In a stream of background briefings, news conferences and presentations, government officials and private groups have made the case that the Paris conference is more about putting in place the infrastructure of a long-term regime to dramatically cut emissions. The agreement should lay the foundation to save the planet over the next several decades, they say.

“One of the greatest challenges going into the Paris climate conference is the inflated expectations,” said David Sandalow, who served as a top climate and energy official in the Obama and Clinton administrations. “The Paris climate conference can make a big difference, but it can’t solve the problem.”

The United Nations Framework Convention on Climate Change, the mechanism through which countries negotiate global warming agreements, operates on consensus and it’s nearly impossible to get 196 countries with starkly different national interests to agree on anything.

Advocates of a climate agreement say the current process isn’t ideal, but the collapse of the 1997 Kyoto Protocol and the disappointment of the 2009 Copenhagen climate summit have convinced many of them that this is the only way forward.

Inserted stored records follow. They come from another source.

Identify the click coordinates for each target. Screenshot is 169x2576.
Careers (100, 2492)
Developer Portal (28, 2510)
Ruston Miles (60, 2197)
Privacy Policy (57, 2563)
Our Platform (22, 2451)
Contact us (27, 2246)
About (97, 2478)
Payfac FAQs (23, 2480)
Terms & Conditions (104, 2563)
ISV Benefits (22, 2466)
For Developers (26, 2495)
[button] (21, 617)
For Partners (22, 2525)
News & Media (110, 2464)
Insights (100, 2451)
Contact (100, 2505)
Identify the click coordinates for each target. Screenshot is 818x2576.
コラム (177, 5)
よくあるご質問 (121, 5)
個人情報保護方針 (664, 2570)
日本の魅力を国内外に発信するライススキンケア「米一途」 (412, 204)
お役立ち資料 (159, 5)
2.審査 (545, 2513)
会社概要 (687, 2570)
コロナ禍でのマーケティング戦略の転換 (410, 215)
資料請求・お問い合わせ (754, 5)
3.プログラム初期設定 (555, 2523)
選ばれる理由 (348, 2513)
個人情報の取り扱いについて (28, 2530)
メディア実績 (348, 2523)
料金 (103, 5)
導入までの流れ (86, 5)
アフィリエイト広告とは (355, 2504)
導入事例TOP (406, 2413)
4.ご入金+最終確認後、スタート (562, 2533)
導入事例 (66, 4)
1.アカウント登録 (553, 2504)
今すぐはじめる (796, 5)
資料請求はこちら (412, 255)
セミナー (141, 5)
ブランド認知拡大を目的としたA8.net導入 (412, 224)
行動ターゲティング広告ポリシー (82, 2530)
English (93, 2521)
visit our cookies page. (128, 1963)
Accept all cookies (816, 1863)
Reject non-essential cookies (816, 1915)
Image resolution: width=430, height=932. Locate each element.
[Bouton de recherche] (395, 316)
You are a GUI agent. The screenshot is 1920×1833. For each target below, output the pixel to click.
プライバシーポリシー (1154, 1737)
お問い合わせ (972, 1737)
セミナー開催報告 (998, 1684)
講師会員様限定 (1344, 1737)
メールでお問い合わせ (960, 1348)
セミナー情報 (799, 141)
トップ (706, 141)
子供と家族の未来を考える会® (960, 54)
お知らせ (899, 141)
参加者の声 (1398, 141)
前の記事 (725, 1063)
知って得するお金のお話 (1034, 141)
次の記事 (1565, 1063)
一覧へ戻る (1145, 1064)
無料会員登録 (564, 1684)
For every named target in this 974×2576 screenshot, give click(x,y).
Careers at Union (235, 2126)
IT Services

Administration officials say the final agreement will be a success if it incorporates ambitious climate change plans from every country; includes provisions that pressure nations to review those plans every five years with an eye toward increasing ambition over time; includes transparency measures; encourages more public and private financing to help poor countries get the hundreds of billions of dollars needed to cope with climate change; and prods subnational groups like cities and corporations to take steps to slash emissions.

But developing countries like India could derail the agreement if wealthy nations don’t fork over enough money to help them transition off coal. Activists worry that fossil-fuel-dependent nations like Saudi Arabia could sabotage the deal. And island nations might demand a level of ambition on which other countries aren’t prepared to deliver.

Todd Stern, the Obama administration’s top climate negotiator, told reporters that he is cautiously optimistic that the Paris summit will be a success.

"We have this opportunity,” Stern said. “We have this moment.”